Birbiri için çarpan kalplerin, gün gelip birbirinin celladı olan suskunluklara bürünmesidir bu hayat...
Başka bedenlere yelken açan yolculuklar ve sonrasında, o ölü tenlerde imzalanan gizli ölüm fermanları.
Gözlerinde hayat bulduğun kadınını ya da adamını öldürmek öyle kolaydır ki oysa
Bir vuruşta serersin yere. Ne soğumuş cesedinde bir bıçak darbesine rastlarlar ne adli tıp raporlarında darp izine...
Nabzının atacak cesareti kaldıysa, her gün kendini de öldürürsün yeniden,
yaşadığını iddia edeceğin bir hayat kalmışsa eğer,
emin ol öldürürsün
Geri dönebilir misin, hayır.
Parçalanmış kum saatinden süzülmeye başlar;
verilen tüm sözleri ve mevsimleri donduran zaman.
Sonra sessizlik olur, zaman geçer. An gelir ölen de öldürmek ister. Çünkü ihanetin tek bedeli vardır bu tarihte bilinen.
Oysa öyle kurgulanmamıştır hayat.
Güçsüz bedeniyle son bir darbe vurmak ve bir darbe daha....
Bilmez ki, kaç kez öldürürse o kadar yaşatır katilini.
Körpe düşe diş geçirir bu hayat, bilmez.
Acıttığını zannederken daha da derinden kanatır kendini.
Düşlerinin ve yalnızlığının en mahrem kuytularında bile
onun izine rastlar,
Oysa çoktan vücudunun bir uzvu olmuştur kendi katili.
Ayrılamaz.
Bütün gidenlerin bir nedeni vardır,
kalanlara ise neden sorulmaz.
Katrana bulanmış kanatlarıyla bir akşam üstü vurur sahile
Aşk..
Bir kelebeği sevmek gibidir o,
ya ömrü yetmez zavallı yüreğine
ya da gün gelir sormadan kanatlanır bir başka mevsime.
Morfin gibi yayılır sancısı,
tenha şehrin geceleri korkutmaya başlar derken adamı.
Kumdan kalelerin ömrü işte hep böyle kısa olur.
Kangren, kalp sınırına dayanmıştır çoktan..
Koşup kaçmak, öyle baskın olur ki bu zamanlarda.
Boğulur kalırsın önce olduğun yere, gitmek ne zordur gerçekten.
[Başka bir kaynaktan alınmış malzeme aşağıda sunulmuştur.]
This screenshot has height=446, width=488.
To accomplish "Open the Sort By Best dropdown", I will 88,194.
Sonra da hiç durduramazsın bir daha kendini,
tutunamazsın hiçbir dala...
Gidenler öğretir kalmanın sızısını ve de gitmenin tarifsiz acımasızlığını.
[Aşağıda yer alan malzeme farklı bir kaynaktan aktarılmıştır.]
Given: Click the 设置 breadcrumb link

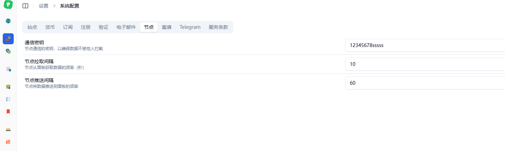Looking at the screenshot, I should [44, 6].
Bu yüzden belki de hep birilerini, bir şeyleri bırakıp gittim, ama esas terk etmem gerekeni saklıyorum.
Yoktan var ettiğim yalnızlığımı.
Ve ne kadar uzaklaştığımı sansam da aslında, ıssız köşemde kendi karanlığımdayım şimdi.
Olur da bir kez daha uzatabilirsem ellerimi günün birinde,
kendi yalnızlığım bile olsa dokunduğum,
bir an bile düşünmeden,
ve sımsıkı sarılıp kollarına
tutunacağım.
Dört duvarımda yankılanan tüm acılarımı ve o küflü alışkanlıklarımı, üstlerine hüküm yazıp tek hamlede infaz edeceğim o gün...
Alışkanlıklar, paslı zincirler gibidir. Kaslarında açtığı yaralardan bulaşır zehir. Sonra sen paslanmaya başlarsın, dokunduğun her şey paslanır. Hayat paslanır. Yaşayabilecek kadar nefes alırsın ama soluk alamazsın, iliklerine kadar gerçekleşir oksidasyon.
Ne istediğimi biliyorum.
Kalmak iki yalnızlık olacaksa, kaçmak en iyi yoldur.
O YÜZDEN KAÇIYORUM.
ve biliyorum bir giden oldukça, hiçbir aşk masum değil sevgili.
Artık ne sen beni tanıyabilirsin gözlerimden, ne de ben seni küçük kırmızı tokalarından.
Kemanın sesini duyanlara, duymayanlar ışıkların altında izmarit oluyor.
Burada bırakıyorum.
-I-
Dışarıda, kış düşkünlerini heveslendiriyor yağmurlar;
katiller ellerini yıkıyor tenhalarda.
ve yalnızlar gözlerini ağlamaya yumuyor, soğuk sedirlerde bir bir.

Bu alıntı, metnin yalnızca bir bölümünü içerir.